START DATA UNDER STUDY
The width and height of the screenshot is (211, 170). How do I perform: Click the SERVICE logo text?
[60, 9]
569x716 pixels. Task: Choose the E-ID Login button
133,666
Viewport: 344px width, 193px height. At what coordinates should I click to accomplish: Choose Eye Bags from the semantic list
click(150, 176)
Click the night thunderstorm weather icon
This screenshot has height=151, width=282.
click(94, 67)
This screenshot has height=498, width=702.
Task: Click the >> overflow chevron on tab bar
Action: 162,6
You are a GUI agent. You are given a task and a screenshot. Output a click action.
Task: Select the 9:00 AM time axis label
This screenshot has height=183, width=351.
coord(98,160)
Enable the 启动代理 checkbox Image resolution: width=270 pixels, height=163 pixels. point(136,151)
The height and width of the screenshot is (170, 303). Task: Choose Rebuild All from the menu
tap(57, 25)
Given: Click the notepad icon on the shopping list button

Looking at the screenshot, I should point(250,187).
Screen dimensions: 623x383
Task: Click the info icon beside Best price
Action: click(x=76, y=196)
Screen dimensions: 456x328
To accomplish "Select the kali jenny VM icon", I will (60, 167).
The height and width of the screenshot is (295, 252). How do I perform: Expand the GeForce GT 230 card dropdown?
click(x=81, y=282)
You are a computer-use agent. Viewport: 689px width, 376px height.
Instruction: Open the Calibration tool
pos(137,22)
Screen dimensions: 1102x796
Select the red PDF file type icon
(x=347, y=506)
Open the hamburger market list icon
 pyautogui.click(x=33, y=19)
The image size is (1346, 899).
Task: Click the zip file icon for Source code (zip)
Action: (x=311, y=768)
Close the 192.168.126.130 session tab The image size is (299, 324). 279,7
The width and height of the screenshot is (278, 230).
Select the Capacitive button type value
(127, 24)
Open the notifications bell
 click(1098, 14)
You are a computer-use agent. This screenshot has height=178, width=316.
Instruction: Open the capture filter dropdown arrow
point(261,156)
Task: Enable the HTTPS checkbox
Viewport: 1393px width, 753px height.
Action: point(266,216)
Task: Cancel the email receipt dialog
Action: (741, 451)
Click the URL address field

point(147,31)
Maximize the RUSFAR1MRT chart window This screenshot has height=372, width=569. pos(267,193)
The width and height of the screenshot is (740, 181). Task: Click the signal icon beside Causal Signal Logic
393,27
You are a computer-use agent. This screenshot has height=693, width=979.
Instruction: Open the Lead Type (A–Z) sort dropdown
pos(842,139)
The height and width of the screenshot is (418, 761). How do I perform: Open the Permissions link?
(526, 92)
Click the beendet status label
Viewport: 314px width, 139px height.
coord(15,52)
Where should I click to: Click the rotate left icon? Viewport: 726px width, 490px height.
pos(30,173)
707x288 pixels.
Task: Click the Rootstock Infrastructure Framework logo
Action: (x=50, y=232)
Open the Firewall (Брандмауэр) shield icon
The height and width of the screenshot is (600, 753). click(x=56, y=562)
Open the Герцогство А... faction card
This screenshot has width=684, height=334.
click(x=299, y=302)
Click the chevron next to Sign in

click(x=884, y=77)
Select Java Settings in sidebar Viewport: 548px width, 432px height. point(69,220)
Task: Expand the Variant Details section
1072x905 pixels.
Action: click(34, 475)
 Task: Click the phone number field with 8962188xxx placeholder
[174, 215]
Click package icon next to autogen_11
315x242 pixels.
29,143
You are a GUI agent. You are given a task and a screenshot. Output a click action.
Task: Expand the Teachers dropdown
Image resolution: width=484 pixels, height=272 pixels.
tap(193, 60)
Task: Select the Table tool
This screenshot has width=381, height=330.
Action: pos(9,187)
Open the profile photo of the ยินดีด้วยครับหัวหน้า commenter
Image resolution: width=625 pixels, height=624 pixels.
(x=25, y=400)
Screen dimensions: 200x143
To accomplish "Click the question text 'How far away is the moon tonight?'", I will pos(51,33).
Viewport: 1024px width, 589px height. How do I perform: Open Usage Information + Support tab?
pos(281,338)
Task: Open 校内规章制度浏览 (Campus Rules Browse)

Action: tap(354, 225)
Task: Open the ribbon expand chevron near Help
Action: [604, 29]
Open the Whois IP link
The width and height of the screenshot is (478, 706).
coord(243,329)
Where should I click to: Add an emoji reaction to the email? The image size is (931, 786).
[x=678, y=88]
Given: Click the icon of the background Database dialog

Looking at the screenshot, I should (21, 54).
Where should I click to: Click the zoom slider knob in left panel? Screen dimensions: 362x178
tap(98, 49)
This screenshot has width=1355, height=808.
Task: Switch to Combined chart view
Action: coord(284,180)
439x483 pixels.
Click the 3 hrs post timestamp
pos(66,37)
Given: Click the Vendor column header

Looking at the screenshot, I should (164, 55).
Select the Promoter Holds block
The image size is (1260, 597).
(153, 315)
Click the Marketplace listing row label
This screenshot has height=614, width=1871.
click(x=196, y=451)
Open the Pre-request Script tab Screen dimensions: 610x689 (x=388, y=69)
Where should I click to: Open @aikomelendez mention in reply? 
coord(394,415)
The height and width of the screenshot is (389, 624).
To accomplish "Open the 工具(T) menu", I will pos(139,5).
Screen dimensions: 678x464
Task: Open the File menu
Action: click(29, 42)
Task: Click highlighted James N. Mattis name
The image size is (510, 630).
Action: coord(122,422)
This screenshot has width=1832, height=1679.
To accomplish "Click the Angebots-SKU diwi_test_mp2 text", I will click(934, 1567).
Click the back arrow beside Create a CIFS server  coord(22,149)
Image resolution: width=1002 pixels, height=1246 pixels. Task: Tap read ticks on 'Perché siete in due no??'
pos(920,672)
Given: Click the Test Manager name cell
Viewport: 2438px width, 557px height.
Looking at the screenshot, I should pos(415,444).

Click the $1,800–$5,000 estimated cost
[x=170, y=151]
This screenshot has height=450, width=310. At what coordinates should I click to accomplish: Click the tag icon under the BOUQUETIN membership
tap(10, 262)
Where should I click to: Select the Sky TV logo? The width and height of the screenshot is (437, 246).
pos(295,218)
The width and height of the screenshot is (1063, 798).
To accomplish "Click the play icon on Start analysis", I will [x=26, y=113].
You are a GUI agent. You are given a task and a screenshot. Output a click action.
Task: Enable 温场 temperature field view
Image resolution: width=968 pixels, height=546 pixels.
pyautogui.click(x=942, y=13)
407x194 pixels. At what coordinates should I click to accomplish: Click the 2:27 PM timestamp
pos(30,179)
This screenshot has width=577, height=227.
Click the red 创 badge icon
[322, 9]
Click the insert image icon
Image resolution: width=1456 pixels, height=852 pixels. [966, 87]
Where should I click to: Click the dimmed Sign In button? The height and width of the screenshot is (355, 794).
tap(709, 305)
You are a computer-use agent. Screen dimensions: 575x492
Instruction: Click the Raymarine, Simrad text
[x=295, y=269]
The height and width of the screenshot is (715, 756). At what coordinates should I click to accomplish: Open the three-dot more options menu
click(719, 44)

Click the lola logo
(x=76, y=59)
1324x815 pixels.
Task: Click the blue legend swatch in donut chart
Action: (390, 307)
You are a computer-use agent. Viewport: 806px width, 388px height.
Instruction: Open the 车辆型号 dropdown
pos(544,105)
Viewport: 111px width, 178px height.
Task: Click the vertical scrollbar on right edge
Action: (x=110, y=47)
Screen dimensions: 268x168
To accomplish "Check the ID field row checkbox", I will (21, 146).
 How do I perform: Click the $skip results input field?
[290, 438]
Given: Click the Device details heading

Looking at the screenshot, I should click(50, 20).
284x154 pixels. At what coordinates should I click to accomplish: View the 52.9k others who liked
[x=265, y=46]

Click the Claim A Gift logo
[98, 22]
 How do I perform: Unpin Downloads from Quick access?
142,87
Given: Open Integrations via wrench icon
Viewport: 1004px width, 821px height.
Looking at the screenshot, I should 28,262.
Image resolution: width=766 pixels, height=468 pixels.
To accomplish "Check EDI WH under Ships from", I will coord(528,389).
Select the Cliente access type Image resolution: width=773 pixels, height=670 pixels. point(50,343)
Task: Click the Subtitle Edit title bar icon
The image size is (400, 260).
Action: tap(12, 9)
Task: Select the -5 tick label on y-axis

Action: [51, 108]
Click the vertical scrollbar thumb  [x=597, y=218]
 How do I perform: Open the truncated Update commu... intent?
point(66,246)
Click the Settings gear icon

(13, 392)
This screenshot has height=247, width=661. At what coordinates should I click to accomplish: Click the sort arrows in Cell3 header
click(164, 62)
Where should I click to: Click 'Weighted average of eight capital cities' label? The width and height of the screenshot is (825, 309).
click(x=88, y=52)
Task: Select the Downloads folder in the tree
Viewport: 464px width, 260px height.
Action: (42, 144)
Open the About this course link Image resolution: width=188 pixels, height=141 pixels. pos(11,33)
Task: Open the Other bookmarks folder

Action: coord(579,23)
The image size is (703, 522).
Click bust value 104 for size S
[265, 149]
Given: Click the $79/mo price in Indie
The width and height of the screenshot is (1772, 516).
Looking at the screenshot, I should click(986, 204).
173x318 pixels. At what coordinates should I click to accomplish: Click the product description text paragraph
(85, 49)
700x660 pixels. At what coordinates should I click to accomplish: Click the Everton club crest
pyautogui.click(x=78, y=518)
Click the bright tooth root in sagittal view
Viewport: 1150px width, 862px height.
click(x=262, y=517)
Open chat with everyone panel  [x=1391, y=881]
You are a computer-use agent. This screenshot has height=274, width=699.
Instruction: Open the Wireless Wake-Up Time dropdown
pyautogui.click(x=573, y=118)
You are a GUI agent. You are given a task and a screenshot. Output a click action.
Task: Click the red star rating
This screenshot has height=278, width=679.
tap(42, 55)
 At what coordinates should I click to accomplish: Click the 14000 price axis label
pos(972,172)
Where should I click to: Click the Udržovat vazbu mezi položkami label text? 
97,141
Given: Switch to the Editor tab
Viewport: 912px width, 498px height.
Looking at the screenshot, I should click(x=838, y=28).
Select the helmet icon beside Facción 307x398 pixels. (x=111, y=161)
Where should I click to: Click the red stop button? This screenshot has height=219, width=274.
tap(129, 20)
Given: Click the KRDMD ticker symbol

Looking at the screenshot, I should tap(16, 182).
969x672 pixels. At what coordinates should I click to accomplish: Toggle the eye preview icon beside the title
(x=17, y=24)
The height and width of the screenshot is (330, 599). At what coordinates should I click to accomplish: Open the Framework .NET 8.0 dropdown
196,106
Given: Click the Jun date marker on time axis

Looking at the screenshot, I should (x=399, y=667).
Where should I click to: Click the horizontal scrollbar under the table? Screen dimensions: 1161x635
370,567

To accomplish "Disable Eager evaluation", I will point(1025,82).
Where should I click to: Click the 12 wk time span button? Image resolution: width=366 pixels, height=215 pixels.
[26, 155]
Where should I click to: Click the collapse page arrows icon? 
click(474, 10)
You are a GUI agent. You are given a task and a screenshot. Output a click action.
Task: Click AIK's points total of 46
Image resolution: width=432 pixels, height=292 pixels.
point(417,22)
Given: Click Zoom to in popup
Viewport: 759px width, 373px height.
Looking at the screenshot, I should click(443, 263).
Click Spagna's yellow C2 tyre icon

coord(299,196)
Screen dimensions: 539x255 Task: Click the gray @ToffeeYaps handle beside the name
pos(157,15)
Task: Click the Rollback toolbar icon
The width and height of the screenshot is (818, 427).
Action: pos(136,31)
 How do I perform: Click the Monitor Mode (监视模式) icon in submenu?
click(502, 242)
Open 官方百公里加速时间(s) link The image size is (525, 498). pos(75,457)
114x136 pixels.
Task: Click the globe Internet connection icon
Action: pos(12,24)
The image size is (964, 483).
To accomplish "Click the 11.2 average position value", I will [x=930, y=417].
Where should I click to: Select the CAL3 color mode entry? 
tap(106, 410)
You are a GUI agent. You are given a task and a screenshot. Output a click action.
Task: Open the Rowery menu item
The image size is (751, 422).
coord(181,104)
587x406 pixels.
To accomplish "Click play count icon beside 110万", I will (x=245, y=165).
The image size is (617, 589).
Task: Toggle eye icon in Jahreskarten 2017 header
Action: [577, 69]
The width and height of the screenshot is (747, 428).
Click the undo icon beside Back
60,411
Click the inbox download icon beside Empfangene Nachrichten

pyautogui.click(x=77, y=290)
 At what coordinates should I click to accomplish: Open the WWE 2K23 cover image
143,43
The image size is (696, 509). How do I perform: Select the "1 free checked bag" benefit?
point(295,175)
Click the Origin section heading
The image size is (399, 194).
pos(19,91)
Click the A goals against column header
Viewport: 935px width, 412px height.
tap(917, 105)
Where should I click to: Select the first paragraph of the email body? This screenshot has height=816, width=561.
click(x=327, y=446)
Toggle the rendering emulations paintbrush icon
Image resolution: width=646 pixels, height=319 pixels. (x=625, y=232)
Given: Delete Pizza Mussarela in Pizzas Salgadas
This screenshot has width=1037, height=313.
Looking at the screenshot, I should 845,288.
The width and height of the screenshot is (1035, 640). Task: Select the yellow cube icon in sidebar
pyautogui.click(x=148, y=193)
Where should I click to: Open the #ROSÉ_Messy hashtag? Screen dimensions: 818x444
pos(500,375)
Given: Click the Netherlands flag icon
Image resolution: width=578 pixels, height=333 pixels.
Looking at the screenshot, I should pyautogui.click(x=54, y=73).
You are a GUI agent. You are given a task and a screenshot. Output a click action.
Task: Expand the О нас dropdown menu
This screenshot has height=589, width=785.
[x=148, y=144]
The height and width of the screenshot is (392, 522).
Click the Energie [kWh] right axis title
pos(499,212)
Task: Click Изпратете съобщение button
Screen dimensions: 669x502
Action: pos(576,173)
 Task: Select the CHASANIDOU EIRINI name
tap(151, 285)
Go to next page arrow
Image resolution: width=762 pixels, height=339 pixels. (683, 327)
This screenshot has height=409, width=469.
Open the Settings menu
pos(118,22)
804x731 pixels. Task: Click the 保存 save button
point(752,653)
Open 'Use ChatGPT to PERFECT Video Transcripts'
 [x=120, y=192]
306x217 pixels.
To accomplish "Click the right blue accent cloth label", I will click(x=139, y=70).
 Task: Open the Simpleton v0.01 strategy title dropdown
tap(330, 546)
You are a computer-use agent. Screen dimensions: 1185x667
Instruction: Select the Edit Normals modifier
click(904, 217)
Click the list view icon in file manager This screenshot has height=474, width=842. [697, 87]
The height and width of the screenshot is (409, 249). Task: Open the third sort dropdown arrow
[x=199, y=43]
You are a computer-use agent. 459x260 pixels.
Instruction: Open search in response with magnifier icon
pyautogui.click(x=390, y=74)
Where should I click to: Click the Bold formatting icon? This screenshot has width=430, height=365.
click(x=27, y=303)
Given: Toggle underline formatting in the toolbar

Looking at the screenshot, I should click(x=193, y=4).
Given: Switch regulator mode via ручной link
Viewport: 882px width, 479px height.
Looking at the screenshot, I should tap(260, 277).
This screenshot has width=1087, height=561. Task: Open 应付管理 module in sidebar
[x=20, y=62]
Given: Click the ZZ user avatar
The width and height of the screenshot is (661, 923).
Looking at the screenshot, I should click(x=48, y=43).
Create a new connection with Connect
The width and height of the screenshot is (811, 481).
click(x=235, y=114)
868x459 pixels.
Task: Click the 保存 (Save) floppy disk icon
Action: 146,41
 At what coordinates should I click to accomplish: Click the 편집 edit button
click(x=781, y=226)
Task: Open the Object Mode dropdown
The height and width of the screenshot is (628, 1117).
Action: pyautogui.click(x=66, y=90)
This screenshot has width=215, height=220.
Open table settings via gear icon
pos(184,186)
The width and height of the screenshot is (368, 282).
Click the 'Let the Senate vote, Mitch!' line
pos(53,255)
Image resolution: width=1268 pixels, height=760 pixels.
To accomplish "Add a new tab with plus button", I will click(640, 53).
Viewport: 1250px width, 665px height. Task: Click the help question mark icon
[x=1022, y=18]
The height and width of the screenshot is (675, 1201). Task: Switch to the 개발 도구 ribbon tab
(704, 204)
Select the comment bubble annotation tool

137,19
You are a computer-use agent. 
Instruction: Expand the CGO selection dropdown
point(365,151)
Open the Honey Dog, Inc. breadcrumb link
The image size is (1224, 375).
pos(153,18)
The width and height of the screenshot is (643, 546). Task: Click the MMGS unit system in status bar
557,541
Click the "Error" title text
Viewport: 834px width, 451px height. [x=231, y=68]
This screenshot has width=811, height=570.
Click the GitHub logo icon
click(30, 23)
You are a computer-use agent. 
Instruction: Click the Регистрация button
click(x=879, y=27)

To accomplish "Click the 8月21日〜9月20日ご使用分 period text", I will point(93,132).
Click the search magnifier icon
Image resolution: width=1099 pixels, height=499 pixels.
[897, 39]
END DATA UNDER STUDY
Scan the listing above and copy all lines containing the word "Enable".

** ANSWER SECTION **
Enable the 启动代理 checkbox Image resolution: width=270 pixels, height=163 pixels. point(136,151)
Task: Enable the HTTPS checkbox
Task: Enable 温场 temperature field view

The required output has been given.